Sahnenin hemen yanındaki İletişim Fakültesi’ndeki kantinde öğle yemeği yedik; bin pişman olduk. Salatadaki iyi yıkanmamış maruldan çıkan salyangoz tüm iştahımızı kaçırdı. Neyse ki iki üç bina yukarıdaki Umut Cafe, hem ortam hem hijyen açısından çok daha iyiydi. Bu arada kantin fiyatları, bizim Yıldız’a göre epey makul geldi.

Bu yıl 7 ilde gerçekleşecek olan Koçfest’in ilk günü de bugündü. Girişte gördüğümüz büyük sahnenin üçyüz dörtyüz metre ilerisinde –diğer yerden görünmeyecek ve duyulmayacak kadar uzakta- bir de festival alanı bulunmaktaydı. Burada basketbol, insan langırtı, tırmanma duvarı, karaoke, tramplen gibi aktivitelerin yanında uçan bisiklet gibi orijinal aktiviteler de vardı. Bisikletin bir sarkaç ile dairesel bir rayın ortasına bağlandığı sistemde, pedal çevirerek taklalar atıyorsunuz. Henüz denemedim, ama diğer illerde hepsinin bir tadına bakacağım 🙂

Karaoke ve dans yarışmasından sonra sahne alan Ritmpark ekibi, sunucu Ercüment’in de desteğiyle alandaki herkesin keyifle izlediği interaktif bir konser gerçekleştirerek festival alanı etkinliklerini kapattı.

Akşam dokuz buçuk civarı, epey büyük bir kalabalık toplantı büyük sahne önünde. Vokalist Harun da, Koçfest’in ilk konserinde bu kadar coşkulu bir kalabalığı bekletmek istemedikleri için on dakika erken çıktıklarını söyledi. Harika ses-ışık sistemi ve dev ekran video gösterimleriyle desteklenen Mor ve Ötesi, süper bir performansa imza attı. Cambaz, Deli, Şirket, Bir Derdim Var gibi hitlere herkes baştan sona eşlik etti. Grubun performansını bitirmesinin ardından, seyircilerin dağılmaya başlamasıyla, bis yapılmadan konser sona erdi.
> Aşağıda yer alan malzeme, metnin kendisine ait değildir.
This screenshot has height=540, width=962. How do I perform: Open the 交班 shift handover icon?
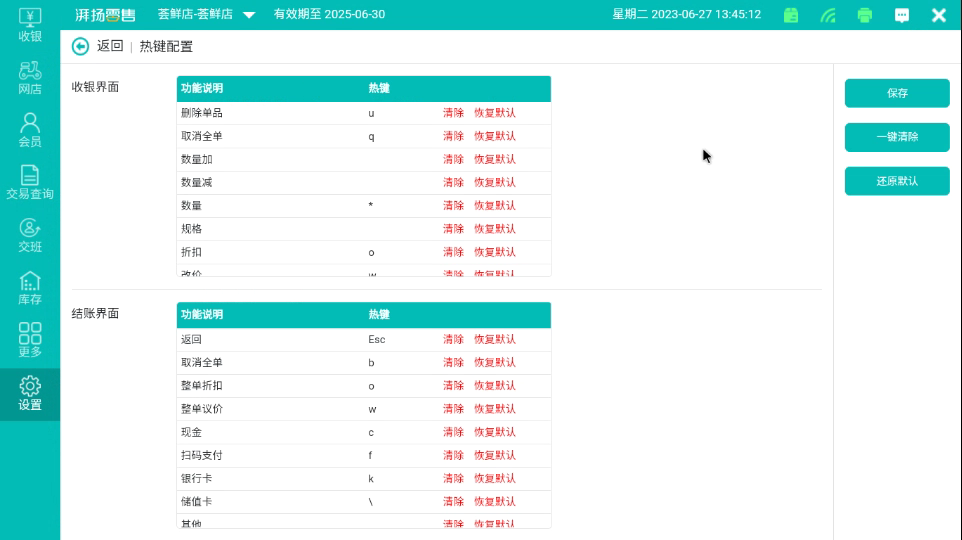click(x=30, y=235)
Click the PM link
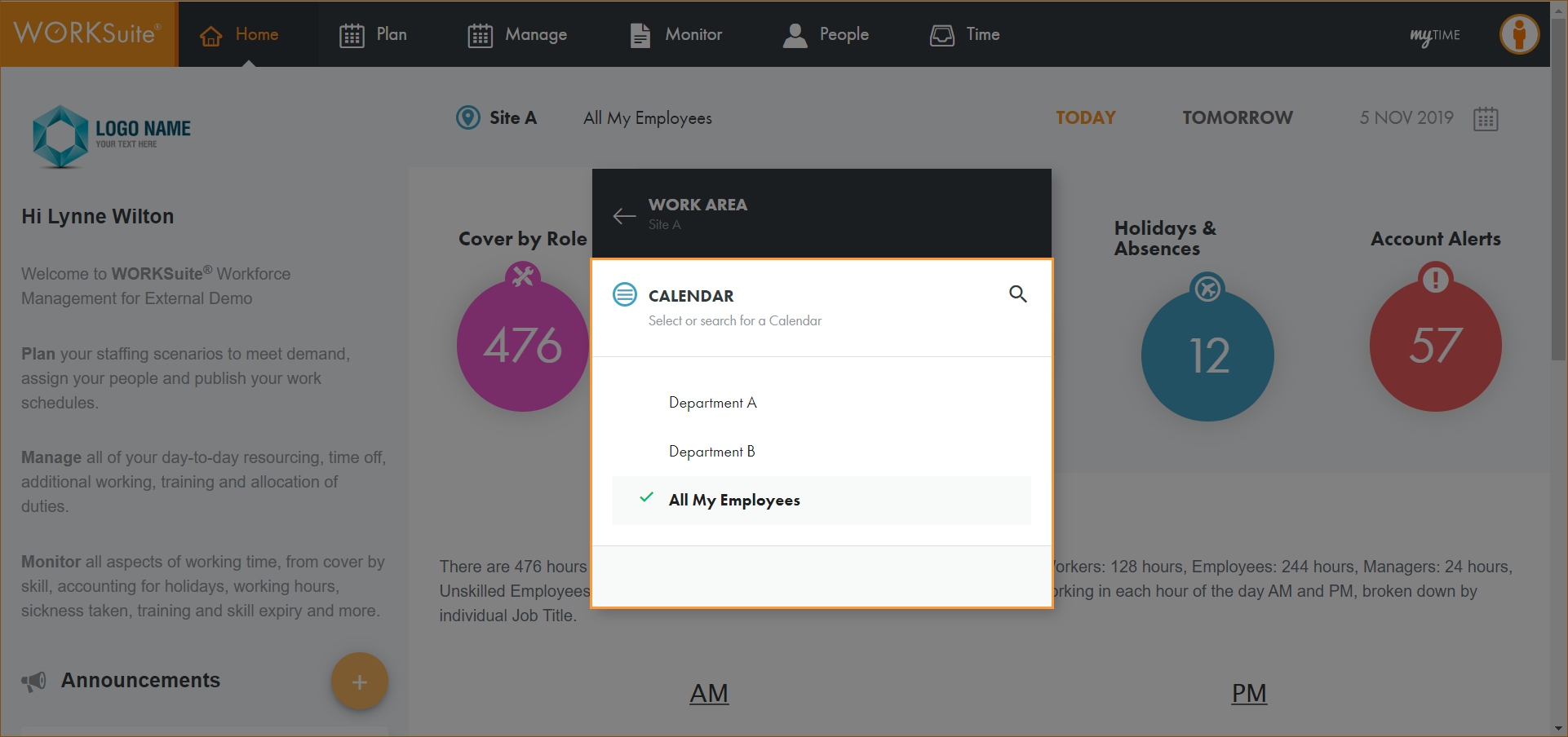This screenshot has height=737, width=1568. point(1248,693)
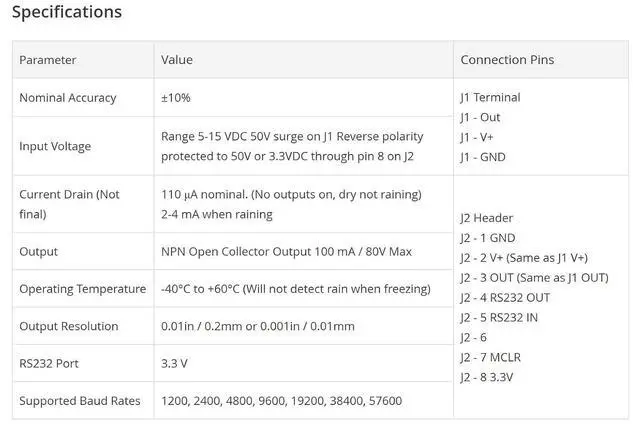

Kampus şehir merkezinden uzak olsa da, yeşilinden ve mimarisinden olsa gerek, epey sıcaktı. Kız erkek oranı da dikkatimi çekti: Beş kıza, bir erkek düşüyor 🙂

Yeni durak, 29-30 Mayıs’ta Samsun Ondokuz Mayıs Üniversitesi…

Not:
Erdem Nerede?”nin tüm durakları ve takvimi için “Başlarken” yazısını okuyabilirsiniz.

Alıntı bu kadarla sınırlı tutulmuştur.